Confidences coquines : ma nuit torride avec mon surveillant

Salut, c’est moi, Nora, 20 ans, étudiante en BTS secrétariat. Tu sais, ce lycée blindé de mecs du bâtiment, hyper machos. Fin septembre, trois terminales me chauffent grave, me demandent une pipe direct. J’hésite, mais je vais voir Marc, le surveillant canon, 25 ans, thèse en géo. Il calme les lascars, me rassure. Du coup, pour le remercier, je l’invite à un verre vendredi soir. Sophie, ma copine, est en stage, parfait.

J’arrive au bar, avec mon amie Sophie – ironie du sort, comme sa meuf. Elle taquine direct : « Tu dragues ton élève ? » Je ris, file aux toilettes. À mon retour, elle balance : « Il a l’air réglo, je vous laisse. » On discute une heure, regards qui accrochent, tension électrique. Odeur de bière, musique douce, nos genoux se frôlent. Je parle de mon BTS chiant, lui de sa thèse sur les Chinois en France. Alchimie totale. Mon sac de sport pue la sueur du self-défense. « Viens chez moi me doucher, on dîne après », je lâche. Il capitule avec un sourire.

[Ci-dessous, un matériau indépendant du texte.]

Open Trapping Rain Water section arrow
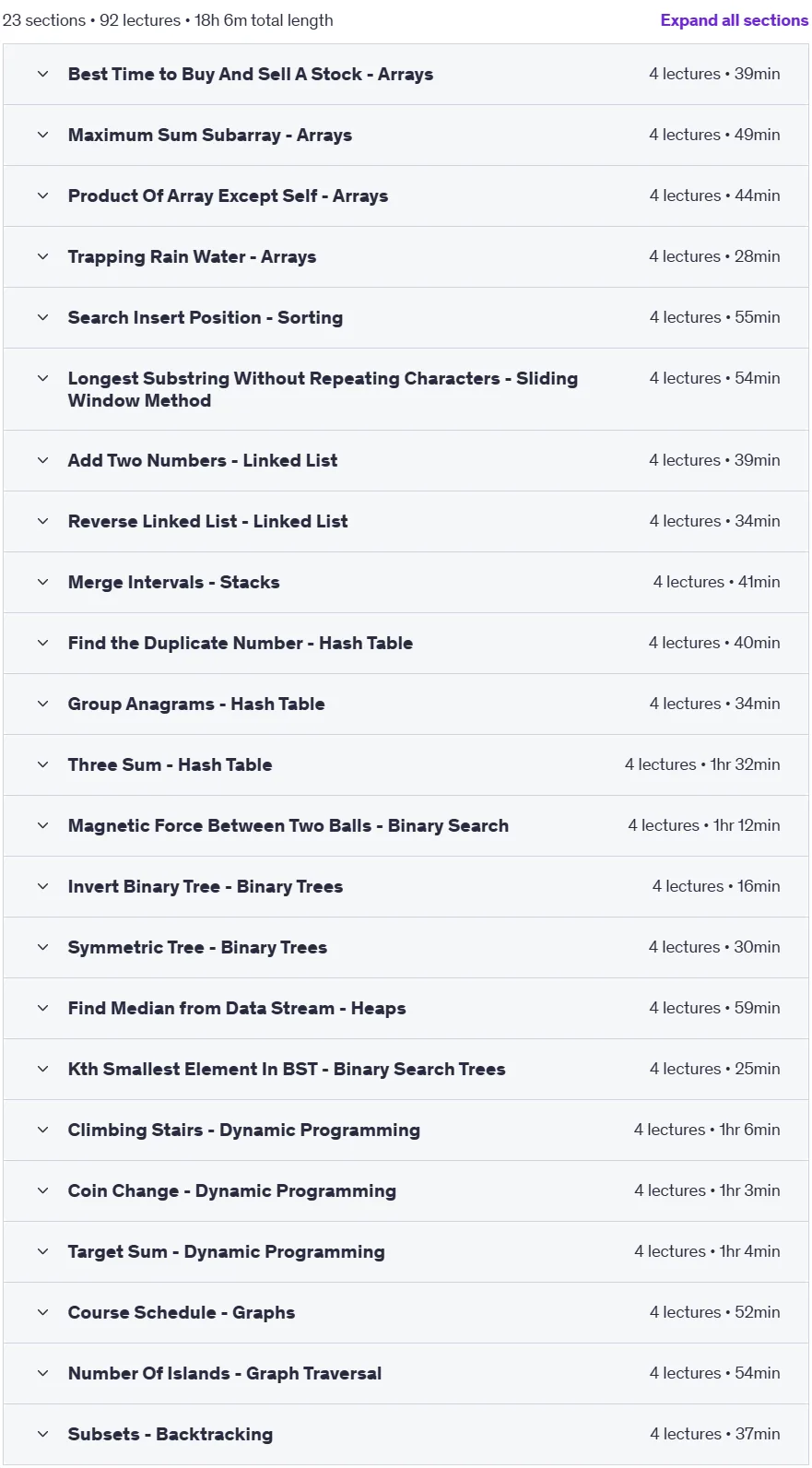Image resolution: width=812 pixels, height=1468 pixels. [x=42, y=256]
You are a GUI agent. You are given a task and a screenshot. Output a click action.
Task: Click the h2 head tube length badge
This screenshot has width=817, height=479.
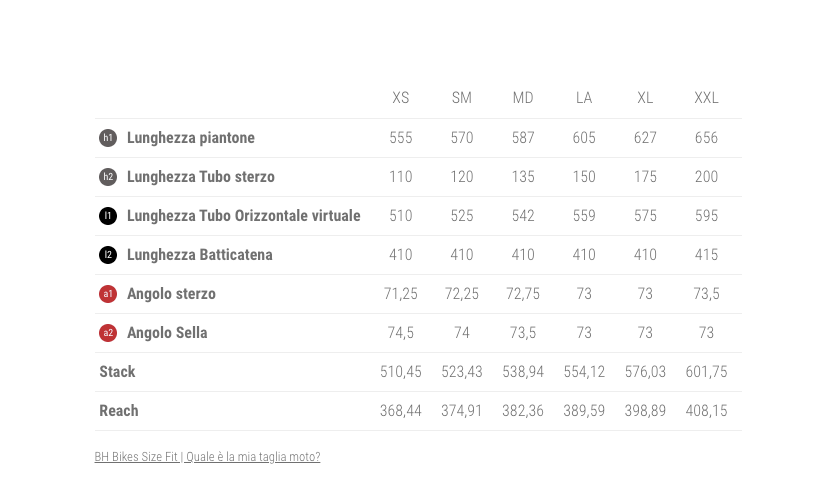108,177
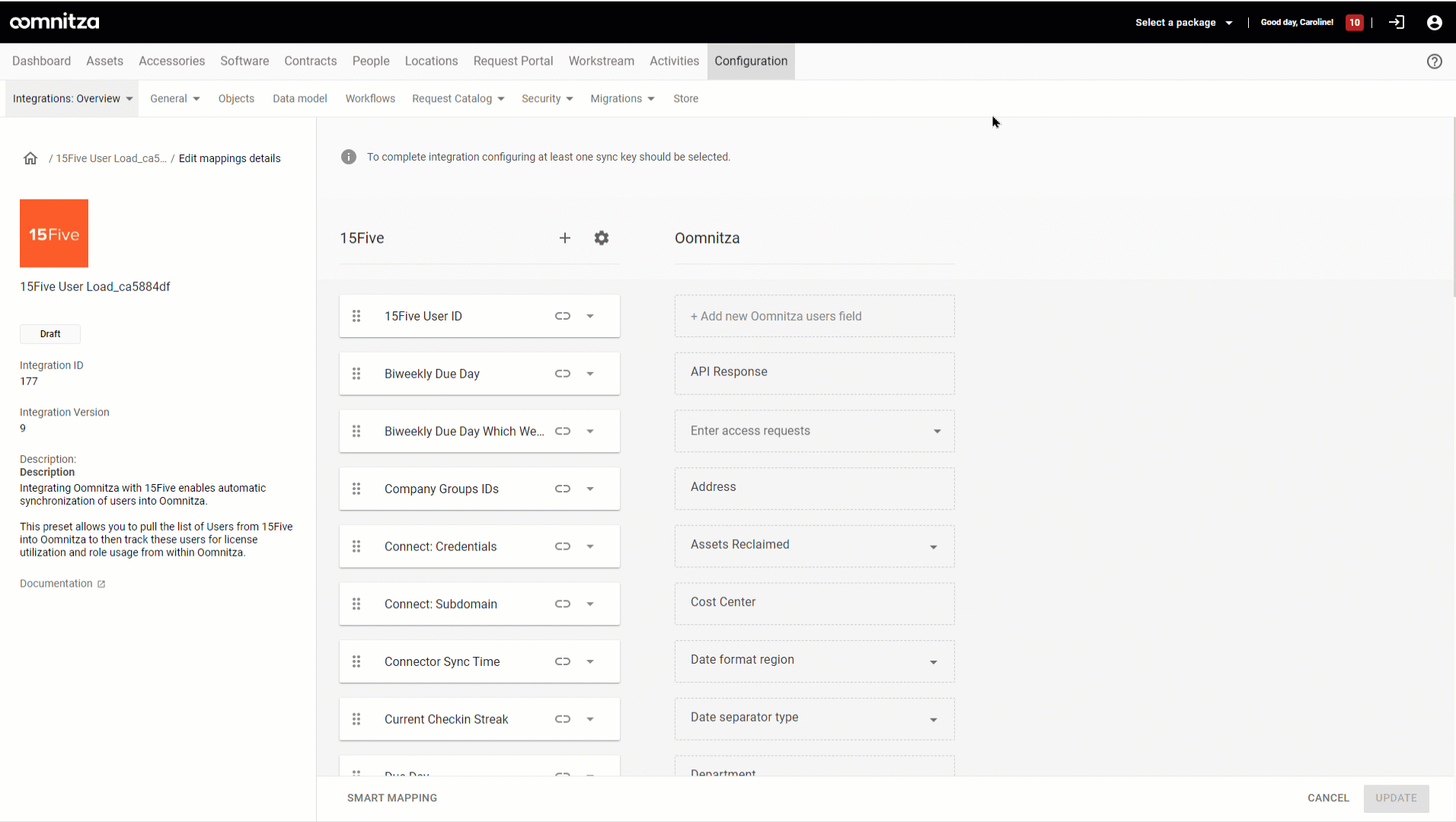This screenshot has height=822, width=1456.
Task: Toggle sync key link on Company Groups IDs
Action: [562, 489]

La mise en scène et la séduction au bar

Ascenseur étroit, haussmannien. Nos corps collés, j’effleure sa bosse naissante en cherchant mes clefs. Chaleur de sa peau, son parfum boisé. Chez moi, appart cosy grâce au loto de papa. « Sers-toi un verre », je file sous la douche. Eau chaude ruisselle, je l’appelle : « Oublie mes sous-vêtements ! » Il rit : « Tu vas te balader à poil ? » J’hésite : « Choisis dans la commode. » Il opte pour tanga et Wonderbra noirs. Parfait pour mes seins fermes, 90C. Je sors, juste ça, tournoie : « Ça te plaît ? » Il bafouille : « Toi dedans, ouais… »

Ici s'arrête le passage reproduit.